Le Parlement en faveur d'une taxe sur les banques
Une très grande majorité d'eurodéputés ont poussé hier (10 mars) l'exécutif européen à peser les avantages et les inconvénients d'une taxe sur le commerce financier afin de compenser l'argent investi par les contribuables lors des renflouages et pour réduire les déficits publics.
Une très grande majorité d'eurodéputés ont poussé hier (10 mars) l'exécutif européen à peser les avantages et les inconvénients d'une taxe sur le commerce financier afin de compenser l'argent investi par les contribuables lors des renflouages et pour réduire les déficits publics.
536 eurodéputés ont demandé hier à la Commission européenne de terminer son rapport sur le financement innovant avant les discussions du G20 de juin, afin que les dirigeants mondiaux puissent mettre sur la table des propositions spécifiques quant à la manière de taxer les banques ainsi que sur l'identité des banques qui seront taxées.
Seulement 80 eurodéputés ont voté contre l'examen par l'exécutif européen d'une taxe bancaire – surnommée jusqu'ici taxe sur les transactions financières (TTF) – et 33 se sont abstenus.
Des projets encore embryonnaires
Les dirigeants mondiaux vont se rencontrer à Toronto en juin cette année et ils devraient s'entendre pour définir la manière dont une taxe mondiale devrait être structurée.

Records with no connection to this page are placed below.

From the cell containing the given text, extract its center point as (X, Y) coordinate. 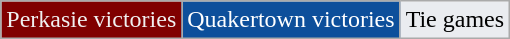
Quakertown victories (291, 20)
Perkasie victories (92, 20)
Tie games (455, 20)
From the cell containing the given text, extract its center point as (X, Y) coordinate. 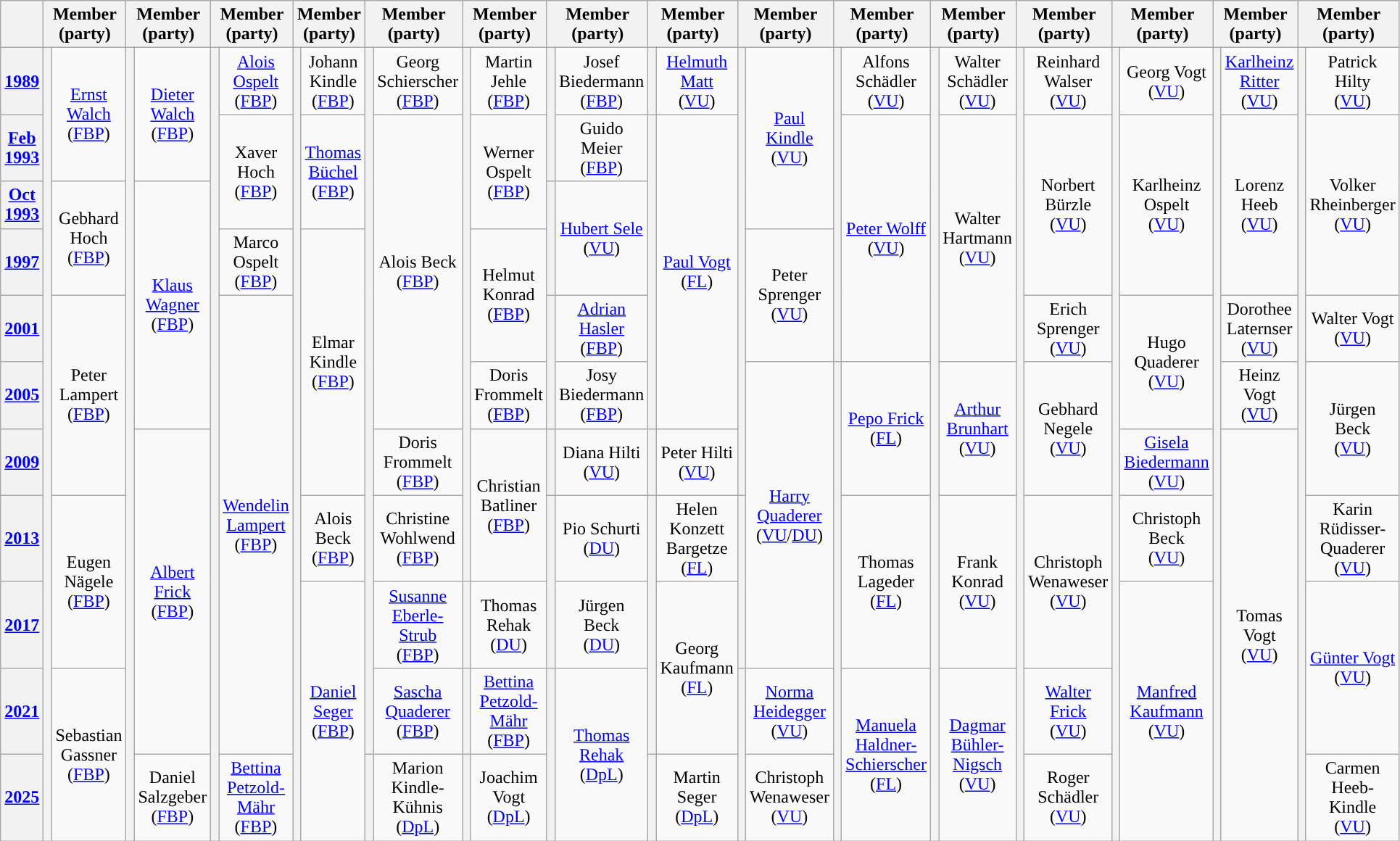
Tomas Vogt(VU) (1259, 634)
Dorothee Laternser(VU) (1259, 328)
Sebastian Gassner(FBP) (88, 754)
Erich Sprenger(VU) (1069, 328)
Lorenz Heeb(VU) (1259, 204)
Walter Schädler(VU) (977, 81)
Martin Seger(DpL) (697, 798)
Klaus Wagner(FBP) (173, 305)
Georg Vogt(VU) (1167, 81)
Thomas Rehak(DpL) (602, 754)
Peter Lampert(FBP) (88, 395)
Thomas Büchel(FBP) (333, 171)
Jürgen Beck(VU) (1353, 428)
Helmuth Matt(VU) (697, 81)
Walter Vogt(VU) (1353, 328)
Josy Biedermann(FBP) (602, 395)
Carmen Heeb-Kindle(VU) (1353, 798)
2013 (22, 538)
Karin Rüdisser-Quaderer(VU) (1353, 538)
Thomas Rehak(DU) (509, 625)
Eugen Nägele(FBP) (88, 581)
Alois Ospelt(FBP) (256, 81)
2021 (22, 711)
Susanne Eberle-Strub(FBP) (418, 625)
Guido Meier(FBP) (602, 148)
Dieter Walch(FBP) (173, 115)
Werner Ospelt(FBP) (509, 171)
Adrian Hasler(FBP) (602, 328)
Manuela Haldner-Schierscher(FL) (886, 754)
Peter Sprenger(VU) (789, 295)
Elmar Kindle(FBP) (333, 362)
2001 (22, 328)
Walter Hartmann(VU) (977, 238)
Georg Schierscher(FBP) (418, 81)
Daniel Seger(FBP) (333, 711)
Christine Wohlwend(FBP) (418, 538)
Dagmar Bühler-Nigsch(VU) (977, 754)
Paul Vogt(FL) (697, 271)
Gebhard Hoch(FBP) (88, 238)
Norbert Bürzle(VU) (1069, 204)
Josef Biedermann(FBP) (602, 81)
Peter Hilti(VU) (697, 462)
Reinhard Walser(VU) (1069, 81)
Wendelin Lampert(FBP) (256, 525)
Feb 1993 (22, 148)
Peter Wolff(VU) (886, 238)
Volker Rheinberger(VU) (1353, 204)
Roger Schädler(VU) (1069, 798)
Marco Ospelt(FBP) (256, 262)
Hubert Sele(VU) (602, 238)
Gebhard Negele(VU) (1069, 428)
2017 (22, 625)
Manfred Kaufmann(VU) (1167, 711)
Walter Frick(VU) (1069, 711)
Helmut Konrad(FBP) (509, 295)
Sascha Quaderer(FBP) (418, 711)
Norma Heidegger(VU) (789, 711)
Hugo Quaderer(VU) (1167, 362)
Christoph Beck(VU) (1167, 538)
Arthur Brunhart(VU) (977, 428)
Gisela Biedermann(VU) (1167, 462)
2005 (22, 395)
Martin Jehle(FBP) (509, 81)
Günter Vogt(VU) (1353, 668)
Helen Konzett Bargetze(FL) (697, 538)
Harry Quaderer(VU/DU) (789, 515)
Johann Kindle(FBP) (333, 81)
Christian Batliner(FBP) (509, 505)
Paul Kindle(VU) (789, 138)
1989 (22, 81)
Heinz Vogt(VU) (1259, 395)
Pio Schurti(DU) (602, 538)
Oct 1993 (22, 204)
Georg Kaufmann(FL) (697, 668)
Alfons Schädler(VU) (886, 81)
Patrick Hilty(VU) (1353, 81)
Albert Frick(FBP) (173, 592)
Ernst Walch(FBP) (88, 115)
Daniel Salzgeber(FBP) (173, 798)
Joachim Vogt(DpL) (509, 798)
2025 (22, 798)
Jürgen Beck(DU) (602, 625)
Frank Konrad(VU) (977, 581)
Marion Kindle-Kühnis(DpL) (418, 798)
Thomas Lageder(FL) (886, 581)
Pepo Frick(FL) (886, 428)
Karlheinz Ritter(VU) (1259, 81)
Karlheinz Ospelt(VU) (1167, 204)
Xaver Hoch(FBP) (256, 171)
1997 (22, 262)
Diana Hilti(VU) (602, 462)
2009 (22, 462)
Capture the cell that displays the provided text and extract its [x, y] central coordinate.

Bien que le vote du Parlement européen montre un intérêt plus grand à Bruxelles pour une taxe sur les banques, les institutions européennes préviennent que beaucoup de travail reste à faire à la fois au niveau européen et mondial pour dessiner les contours et s'accorder sur le timing d'une telle taxe.
Les projets en faveur d'une TTF sont dans une phase embryonnaire, a déclaré une source du Parlement à EURACTIV.
a Commission européenne a également déclaré que son document sur le financement innovant était actuellement en cours d'écriture et qu'il était encore trop tôt pour parler de législation sur une taxe bancaire.
Le document de la Commission, tout comme un document parallèle préparé par le Fonds monétaire international, n'examine pas seulement une TTF mais également un impôt sur les avoirs, comme le propose le président américain Barack Obama.
Examen par la Commission d'un fonds suédois
Lundi, le commissaire à la Fiscalité Algirdas Šemeta a été questionné par les eurodéputés concernant les projets de l'UE sur une taxe bancaire.
Bien que M. Šemeta ait semblé soutenir l'idée d'une taxe sur les banques, il a averti que toute politique devra inclure un mécanisme de distribution pour s'assurer que les revenus ne finissent pas dans les principaux centres financiers de l'Union.
L'exécutif de l'UE a déclaré à EURACTIV qu'il examinait un programme suédois qui a été introduit dès octobre 2008.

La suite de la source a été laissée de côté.